LETTERS: In Tearing Haste: Letters between Deborah Devonshire and Patrick Leigh FermorEdited by Charlotte Mosley John Murray, 390pp, £25
THIS IS A Grand Marnier soufflé of a book, lightly exhilarating and perfectly delicious. Yes, there really are still a few people who write letters to each other, by hand, on paper.
In Tearing Hasteis a collection of delightfully gossipy Platonic love letters, dating from 1954 almost to the present, between Deborah, Duchess of Devonshire, the youngest of the six beautiful Mitford sisters, and Sir Patrick Leigh Fermor, of legendary handsomeness, wartime bravery and perennial literary stylishness. Most of his letters, belying the book's title, seem to have been written with the exquisite artistry that gained him the reputation of the foremost travel writer in English of the 20th century; hers with the girlish joie de vivre she has somehow retained from the Mitfords' Oxfordshire nursery. Both Debo and Paddy, as they address each other, write letters as intimately revealing as diaries.
The duchess at the age of 88 and Leigh Fermor at 93 continue to correspond. They have allowed access to about 600 of their letters for publication. It was a good idea to do so, as they were able to help Charlotte Mosley to introduce and edit them, ensuring the accuracy of the footnotes. Some of the numerous dramatis personaeare only nicknamed in the texts. For example, they call the Queen Mother "Cake", because of her sweet tooth. Mosley is an ideal editor.

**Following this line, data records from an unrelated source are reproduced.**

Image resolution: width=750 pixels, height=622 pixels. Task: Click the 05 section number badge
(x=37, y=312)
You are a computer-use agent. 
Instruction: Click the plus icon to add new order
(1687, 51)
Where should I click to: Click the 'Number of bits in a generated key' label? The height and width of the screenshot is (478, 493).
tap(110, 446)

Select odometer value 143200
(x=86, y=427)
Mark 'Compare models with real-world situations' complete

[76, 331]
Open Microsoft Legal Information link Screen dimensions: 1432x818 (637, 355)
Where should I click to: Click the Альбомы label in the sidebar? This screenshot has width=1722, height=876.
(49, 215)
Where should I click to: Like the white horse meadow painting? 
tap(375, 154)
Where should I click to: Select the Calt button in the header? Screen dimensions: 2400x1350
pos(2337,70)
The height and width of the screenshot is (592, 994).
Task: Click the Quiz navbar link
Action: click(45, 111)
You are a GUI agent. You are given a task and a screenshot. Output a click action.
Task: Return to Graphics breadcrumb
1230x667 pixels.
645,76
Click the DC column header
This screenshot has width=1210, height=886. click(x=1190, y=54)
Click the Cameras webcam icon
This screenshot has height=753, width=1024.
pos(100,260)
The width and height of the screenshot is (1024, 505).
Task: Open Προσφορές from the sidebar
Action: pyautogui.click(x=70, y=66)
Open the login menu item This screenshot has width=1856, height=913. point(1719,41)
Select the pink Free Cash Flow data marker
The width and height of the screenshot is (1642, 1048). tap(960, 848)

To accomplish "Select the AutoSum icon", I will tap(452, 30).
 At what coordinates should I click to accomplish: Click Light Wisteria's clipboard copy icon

Being the daughter of Diana Mosley, née Mitford, she understands the idiosyncrasies of her aunt and her friends. Mosley knows at first hand how much the duchess has done to restore and enliven Chatsworth, the Devonshires' ancestral home in Derbyshire, and Lismore Castle, their ancient home from home in Co Waterford.
THE EDITOR APPRECIATES THAT DEBO and Paddy are both apolitical, generously upbeat extroverts but complementarily unlike as writers. Leigh Fermor regards letters as an art form. Two of his books, A Time to Keep Silence, about monastic seclusion, and Three Letters from the Andes, about mountaineering, were written, ostensibly, as letters to the author's wife, Joan, with awareness of possible publication.
"In complete contrast," as Mosley writes, "Debo's letters are breezy and spontaneous . . . Where Paddy is dazzlingly erudite, widely read and a polyglot, Debo is defiantly (at times disingenuously) a non-reader, puncturing any intellectuality or use of a foreign word with 'Ah oui,' or 'quelle horrible surprise.'" Actually, she has published 10 books herself.
Debo and Paddy have a great capacity for wide-ranging, long-lasting friendships on all levels of society. Here is a rich assortment of vividly depicted people and places, memorially fixed for as long as people read good books and admiringly wonder at what Paddy repeatedly declares are "tons of love".
Debo fondly remembers President Kennedy and other friends, and also tells Paddy quite a lot he didn't know about the ailments of sheep. He writes in a letter on paper purloined from Windsor Castle after dinner with the Queen: "Pussy-cat, pussy-cat, where have you been?" and recalls an extraordinarily amicable reunion with Major-General Heinrich Kreipe, whom he and comrades heroically abducted from Crete during the Nazi occupation.